■ Short problem
Reproduce the entries word for word from the line containing "Task: Click the moon icon for Mandag evening" through the line containing "I will point(557,504).", including both of those lines and nothing else.

Items stored from a collection:
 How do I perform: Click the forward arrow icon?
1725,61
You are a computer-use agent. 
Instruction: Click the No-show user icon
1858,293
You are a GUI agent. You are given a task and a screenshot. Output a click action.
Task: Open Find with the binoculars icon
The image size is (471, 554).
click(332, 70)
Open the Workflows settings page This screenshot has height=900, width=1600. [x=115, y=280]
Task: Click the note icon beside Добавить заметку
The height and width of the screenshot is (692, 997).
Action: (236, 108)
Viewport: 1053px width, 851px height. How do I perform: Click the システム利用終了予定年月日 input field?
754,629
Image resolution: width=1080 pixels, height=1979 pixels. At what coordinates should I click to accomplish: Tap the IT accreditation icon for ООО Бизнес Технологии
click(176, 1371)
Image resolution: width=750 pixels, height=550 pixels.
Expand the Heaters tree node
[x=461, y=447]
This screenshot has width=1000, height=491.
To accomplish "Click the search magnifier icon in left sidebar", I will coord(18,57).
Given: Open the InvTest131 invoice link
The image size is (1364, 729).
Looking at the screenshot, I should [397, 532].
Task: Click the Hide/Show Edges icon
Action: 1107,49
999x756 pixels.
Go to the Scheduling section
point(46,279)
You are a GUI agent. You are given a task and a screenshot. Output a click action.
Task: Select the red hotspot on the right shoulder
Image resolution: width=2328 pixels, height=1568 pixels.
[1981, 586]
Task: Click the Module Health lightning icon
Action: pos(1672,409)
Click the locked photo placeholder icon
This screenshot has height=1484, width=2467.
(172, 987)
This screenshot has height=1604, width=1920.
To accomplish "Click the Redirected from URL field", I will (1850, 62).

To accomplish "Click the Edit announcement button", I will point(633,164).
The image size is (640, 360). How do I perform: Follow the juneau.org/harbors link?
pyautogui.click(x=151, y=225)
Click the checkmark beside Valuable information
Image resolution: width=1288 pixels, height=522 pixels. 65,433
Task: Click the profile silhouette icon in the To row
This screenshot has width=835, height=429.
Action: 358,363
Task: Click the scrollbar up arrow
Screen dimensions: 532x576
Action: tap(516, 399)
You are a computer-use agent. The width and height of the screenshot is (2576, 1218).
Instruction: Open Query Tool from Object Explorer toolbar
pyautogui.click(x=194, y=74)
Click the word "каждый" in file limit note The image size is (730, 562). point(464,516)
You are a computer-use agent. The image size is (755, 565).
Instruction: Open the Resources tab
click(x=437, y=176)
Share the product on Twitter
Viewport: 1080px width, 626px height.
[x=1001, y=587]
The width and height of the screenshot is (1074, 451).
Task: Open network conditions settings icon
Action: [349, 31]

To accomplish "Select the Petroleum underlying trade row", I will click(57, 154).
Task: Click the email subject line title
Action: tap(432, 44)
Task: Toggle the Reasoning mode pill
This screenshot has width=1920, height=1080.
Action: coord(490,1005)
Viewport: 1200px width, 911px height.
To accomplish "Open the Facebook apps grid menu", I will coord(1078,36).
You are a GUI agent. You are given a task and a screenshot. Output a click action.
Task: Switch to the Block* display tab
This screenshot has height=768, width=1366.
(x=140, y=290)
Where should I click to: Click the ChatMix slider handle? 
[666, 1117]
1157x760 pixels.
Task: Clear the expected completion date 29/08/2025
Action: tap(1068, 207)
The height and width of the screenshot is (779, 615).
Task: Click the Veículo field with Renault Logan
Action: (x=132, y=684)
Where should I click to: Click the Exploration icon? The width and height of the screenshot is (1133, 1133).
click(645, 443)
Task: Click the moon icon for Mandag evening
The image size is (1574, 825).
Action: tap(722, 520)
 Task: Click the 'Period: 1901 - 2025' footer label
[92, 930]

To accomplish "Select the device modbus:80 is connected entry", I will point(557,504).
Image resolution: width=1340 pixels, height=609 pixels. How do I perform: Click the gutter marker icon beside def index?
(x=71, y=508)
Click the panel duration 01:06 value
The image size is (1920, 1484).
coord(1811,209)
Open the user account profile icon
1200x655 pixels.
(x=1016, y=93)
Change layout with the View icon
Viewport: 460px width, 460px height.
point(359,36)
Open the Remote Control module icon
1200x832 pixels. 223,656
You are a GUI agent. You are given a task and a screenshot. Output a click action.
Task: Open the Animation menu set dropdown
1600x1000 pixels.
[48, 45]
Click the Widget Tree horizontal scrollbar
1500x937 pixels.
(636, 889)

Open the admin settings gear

■ Solution to this problem
Task: Click the moon icon for Mandag evening
The image size is (1574, 825).
Action: tap(722, 520)
 Task: Click the 'Period: 1901 - 2025' footer label
[92, 930]

To accomplish "Select the device modbus:80 is connected entry", I will point(557,504).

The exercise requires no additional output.